__Soal Pemahaman Materi__:
**a.** Berdasarkan teks tentang doktrin al Intisab, jelaskan dalam satu sampai tiga kalimat mengapa peringatan Nuzul al-Qur’an tahun 1942 menjadi momen penting bagi Persatuan Ummat Islam (PUI).
**b.** Teruskan teks tentang doktrin al Intisab dengan bagian berikutnya, dimulai setelah kalimat terakhirnya.

***** Dokumen Sumber *****

Headlines News :
Home » , , » Falsafah dan Doktrin Al Intisab

Falsafah dan Doktrin Al Intisab

Written By P U I on Jumat, Juni 28, 2013 | 11:09:00 AM

Oleh: Ahmad Djuwaeni

“Doktrin al Intisab merupakan hasil asimilasi antara teks
milik Thariqat Faidliyah itu dengan rumusan yang diprakarsai
KH. Abdul Halim dan beberapa Kyai di Majalengka Jawa Barat”

Peringatan Nuzul al-Qur’an tahun 1942, yang berlangsung di masjid dekat sungai Citangkurak, di kota Majalengka, menjadi momen penting bagi Persatuan Ummat Islam (PUI). Saat itulah doktrin al Intisab dicetuskan secara resmi oleh para pimpinan PUI. Sebelum dicetuskan, doktrin ini telah melewati perumusan-perumusan panjang yang melibatkan sejumlah ulama PUI.

Teks al Intisab sesungguhnya dikutip dari kitab al-Washiyyat al-Dzahabiyyat (Wasiat Emas) yang ditulis oleh Syaik Mahmud Abu al-Faidl al Manufi, seorang ulama Mesir, da’i pertama setelah Jamaluddin al-Afghany dan Muhammad Abduh. Beliau adalah pendiri Thariqat Faidliyah, suatu jama’ah yang aktif dalam bidang diniyah, shufiyah, ilmiah dan falsafah.

Doktrin al Intisab merupakan hasil asimilasi antara teks milik Thariqat Faidliyah itu dengan rumusan yang diprakarsai KH. Abdul Halim dan beberapa Kyai di Majalengka Jawa Barat. Secara harfiyah kata al Intisab dikutip dari ajaran Thariqat Faidliyah, sebagaimana tercantum dalam al Washiyat al Dzahabiyah, kitab pedoman thariqat tersebut. Teks aslinya berbunyi sebagai syuruth al Intisab yakni syarat-syarat keanggotaan/jama’ah).

***** Cuplikan Data *****

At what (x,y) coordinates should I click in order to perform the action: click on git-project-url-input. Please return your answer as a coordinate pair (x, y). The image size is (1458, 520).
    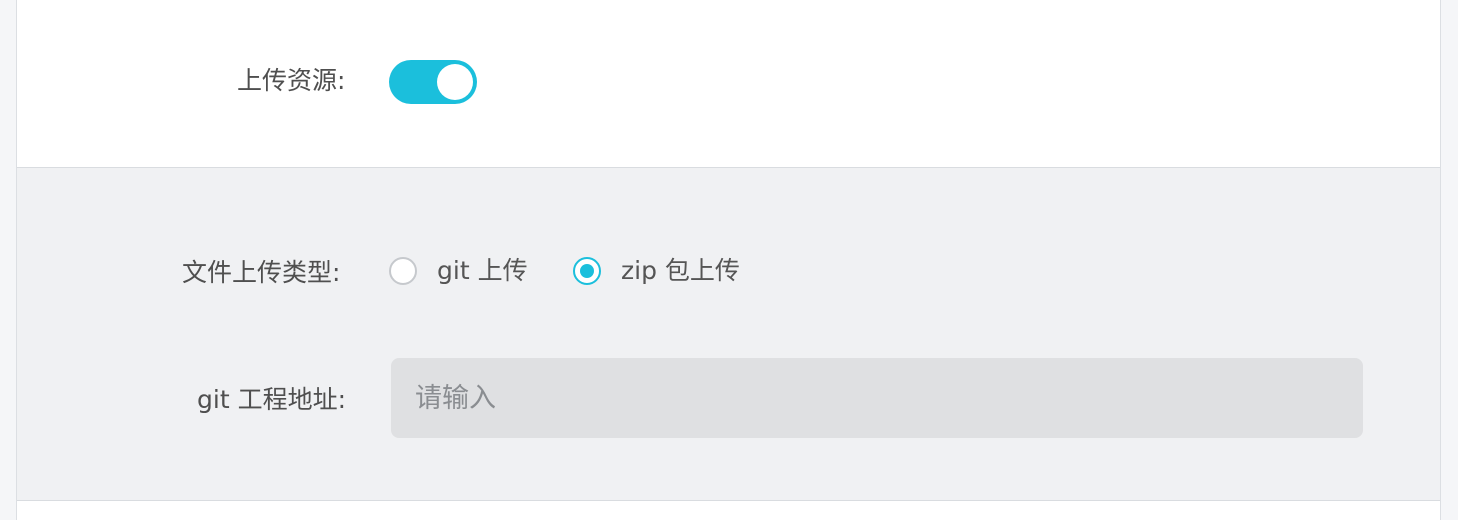
    Looking at the image, I should click on (877, 398).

*****

__Jawaban Tiap Soal__:
**a.** Peringatan Nuzul al-Qur’an tahun 1942 di masjid dekat sungai Citangkurak, Majalengka, menjadi momen penting bagi PUI karena saat itulah para pimpinan PUI mencetuskan doktrin al Intisab secara resmi. Sebelum dicetuskan, doktrin ini telah melewati perumusan panjang yang melibatkan sejumlah ulama PUI.

**b.**
Selanjutnya, al Intisab tersebut diformulasikan oleh KH. Abdul Halim dibantu para kyai lainnya, diantaranya: KH. Yasin Basyuni, KH. Ahmad Nawawi, KH. Djunaid Mansur dan KH. Abdul Wahab. Dengan merujuk kepada sumber-sumber dari al-Qur’an, al-Hadits dan beberapa kitab, diantaranya al-Washiyah al-Dzahabiyah, Muhammad Matsal al A’la dan Perikehidupan Muhammad SAW. mereka menambahkan seperti kalimat basmalah dan syahadat ke dalamnya.

Kalau kita cermati antara al Intisab yang dikumandangkan di Indonesia momentumnya ada kemiripan dengan al Intisab yang dikumandangkan dalam perjuangan ummat Islam di Timur Tengah. Sebab kitab itu pun ditulis pada akhir Perang Dunia Pertama (1921) dalam suasana menghadapi penjajah kolonial Barat.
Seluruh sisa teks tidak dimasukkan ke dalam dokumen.